But the love of justice ought to be united, as it is in God, to a love of mercy. And so another beatitude follows immediately: Blessed are the merciful, for they shall obtain mercy. In other words, blessed are they who do not oppress those who are subject to them, and who are good counsellors to those who are in trouble; to them God will be merciful. This beatitude, according to St. Augustine and St. Thomas, corresponds to the gift of counsel, because mercy inclines one to give good counsel to those who are in trouble, and when the mind hesitates between the path of justice and the path of mercy, the Holy Spirit inclines it to mercy by which the sinner is helped to return to justice.

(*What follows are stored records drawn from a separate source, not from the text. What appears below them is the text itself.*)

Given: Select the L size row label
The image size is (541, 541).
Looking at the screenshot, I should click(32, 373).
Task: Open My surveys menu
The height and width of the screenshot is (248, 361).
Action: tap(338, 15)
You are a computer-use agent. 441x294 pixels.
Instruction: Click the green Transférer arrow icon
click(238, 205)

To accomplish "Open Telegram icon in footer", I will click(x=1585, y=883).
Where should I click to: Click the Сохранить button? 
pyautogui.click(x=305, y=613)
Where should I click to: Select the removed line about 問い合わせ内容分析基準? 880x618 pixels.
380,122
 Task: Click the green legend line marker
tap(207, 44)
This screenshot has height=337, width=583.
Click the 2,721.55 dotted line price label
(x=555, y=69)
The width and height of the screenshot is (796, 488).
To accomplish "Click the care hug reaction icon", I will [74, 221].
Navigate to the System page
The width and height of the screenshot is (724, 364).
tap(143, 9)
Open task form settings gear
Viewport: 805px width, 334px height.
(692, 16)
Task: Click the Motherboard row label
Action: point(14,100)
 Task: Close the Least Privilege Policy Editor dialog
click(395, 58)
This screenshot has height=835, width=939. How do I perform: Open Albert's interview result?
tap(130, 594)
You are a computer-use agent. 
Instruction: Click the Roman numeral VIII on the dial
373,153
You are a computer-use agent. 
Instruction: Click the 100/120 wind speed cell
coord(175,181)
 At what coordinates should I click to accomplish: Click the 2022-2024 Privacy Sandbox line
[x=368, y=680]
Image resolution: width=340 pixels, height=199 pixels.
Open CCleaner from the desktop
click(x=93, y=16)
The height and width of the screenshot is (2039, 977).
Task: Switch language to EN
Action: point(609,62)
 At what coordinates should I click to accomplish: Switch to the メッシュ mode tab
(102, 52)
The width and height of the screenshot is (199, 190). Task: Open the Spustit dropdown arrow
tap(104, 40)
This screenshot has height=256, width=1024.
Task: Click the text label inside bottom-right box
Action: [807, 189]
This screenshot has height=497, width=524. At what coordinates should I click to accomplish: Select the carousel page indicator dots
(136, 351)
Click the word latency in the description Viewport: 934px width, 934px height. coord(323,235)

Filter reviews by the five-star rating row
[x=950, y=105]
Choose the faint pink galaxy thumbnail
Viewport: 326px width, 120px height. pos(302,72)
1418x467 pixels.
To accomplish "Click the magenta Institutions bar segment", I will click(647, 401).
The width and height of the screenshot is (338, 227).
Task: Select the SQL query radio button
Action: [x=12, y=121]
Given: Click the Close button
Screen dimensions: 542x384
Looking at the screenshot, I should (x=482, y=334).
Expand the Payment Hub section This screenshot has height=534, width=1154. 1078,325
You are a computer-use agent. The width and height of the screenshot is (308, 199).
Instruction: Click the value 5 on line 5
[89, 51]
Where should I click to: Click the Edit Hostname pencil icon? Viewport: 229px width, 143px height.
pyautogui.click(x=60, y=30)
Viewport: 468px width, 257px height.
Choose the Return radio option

The sixth and seventh beatitudes are connected with the contemplative life. St. Luke does not mention them; and very probably they were preached not to the people, but to the disciples.

While many philosophers were saying that happiness consists in speculating about truth and were caring very little about purity of heart, Jesus said: Blessed are the clean of heart, for they shall see God. In other words, by heart-to-heart talk with God they already receive in this life an understanding of divine things, a contemplation of the mysteries of salvation, which enables them to preach out of the abundance of the heart. According to St. Augustine and St. Thomas, this beatitude of cleanliness of heart corresponds to the gift of understanding, which allows us to penetrate divine things. In this way, living faith becomes penetrating; it understands mysteries and in particular the superiority of the last end compared with other ends: how God, infinite Love, is immensely superior to the objects of concupiscence and pride. This is the contemplation which was the source of the Apostles' fruitful preaching.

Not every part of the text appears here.